▸ About this exercise
Please list all lines of the material below in which the string "Given" occurs.

▸ Data extract
----
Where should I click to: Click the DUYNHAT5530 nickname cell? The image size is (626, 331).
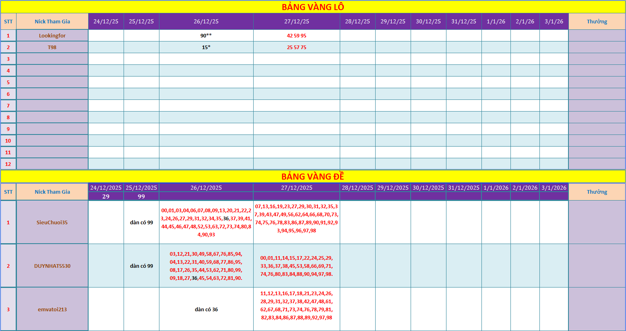(x=52, y=266)
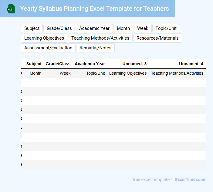The height and width of the screenshot is (192, 213).
Task: Select the Learning Objectives tag
Action: [x=44, y=38]
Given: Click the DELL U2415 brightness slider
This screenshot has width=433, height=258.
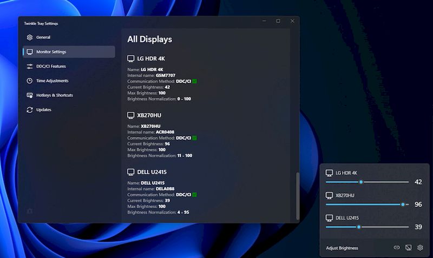Looking at the screenshot, I should point(367,227).
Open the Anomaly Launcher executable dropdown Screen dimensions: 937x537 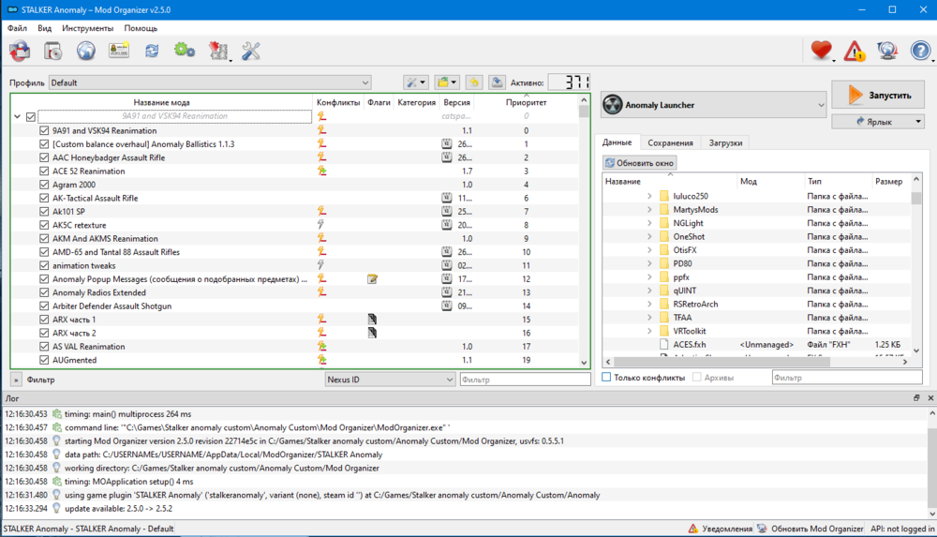coord(713,105)
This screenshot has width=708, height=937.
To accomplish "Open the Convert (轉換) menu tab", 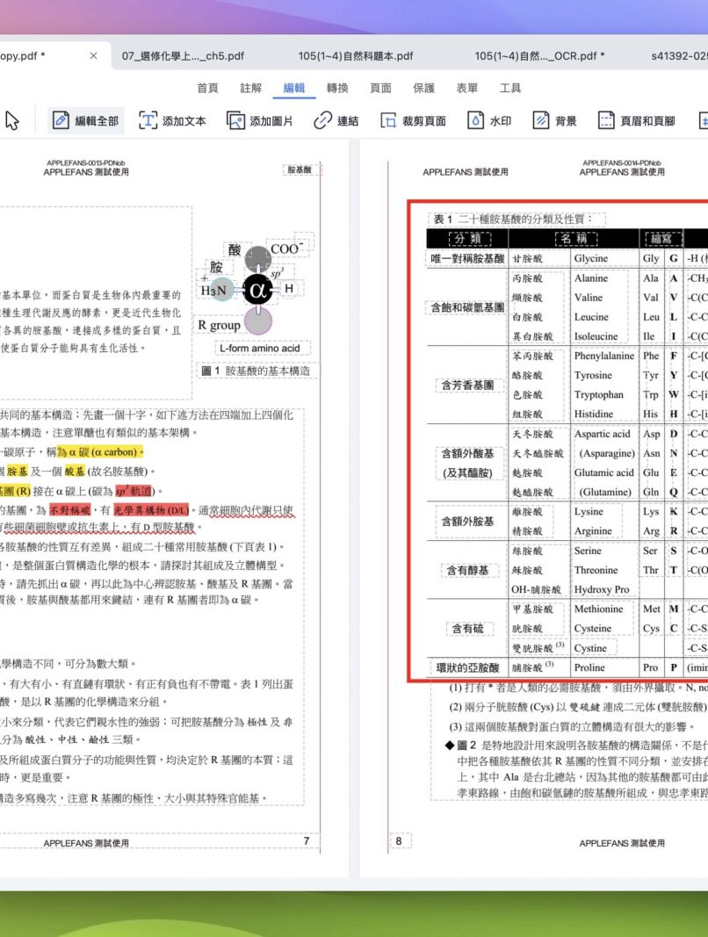I will coord(337,88).
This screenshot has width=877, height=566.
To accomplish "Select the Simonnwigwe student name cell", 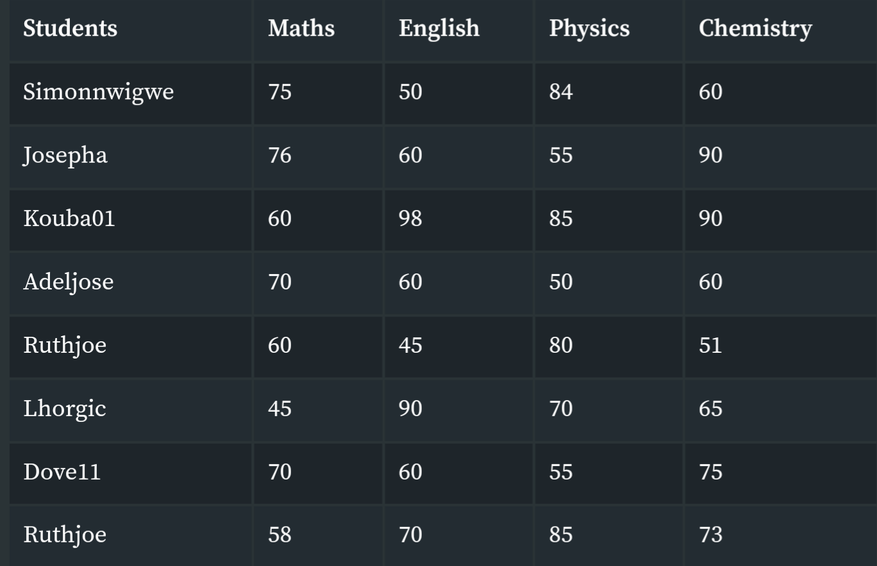I will tap(131, 93).
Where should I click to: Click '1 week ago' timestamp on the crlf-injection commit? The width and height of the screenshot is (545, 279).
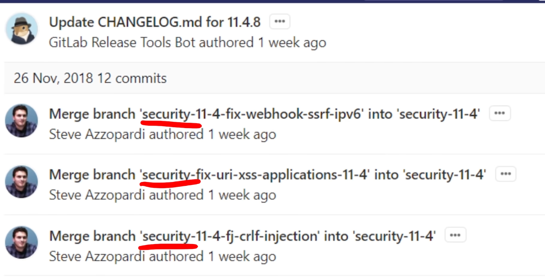click(x=242, y=257)
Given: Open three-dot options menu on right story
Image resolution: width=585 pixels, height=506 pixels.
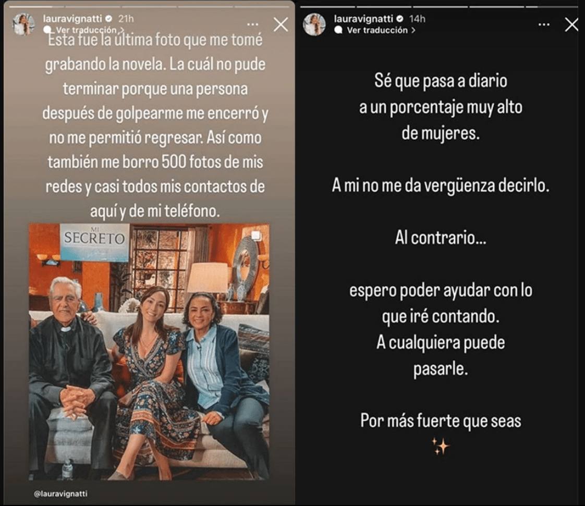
----
▸ Your response
Given: Click the DELL U2415 brightness slider
Given: Open three-dot options menu on right story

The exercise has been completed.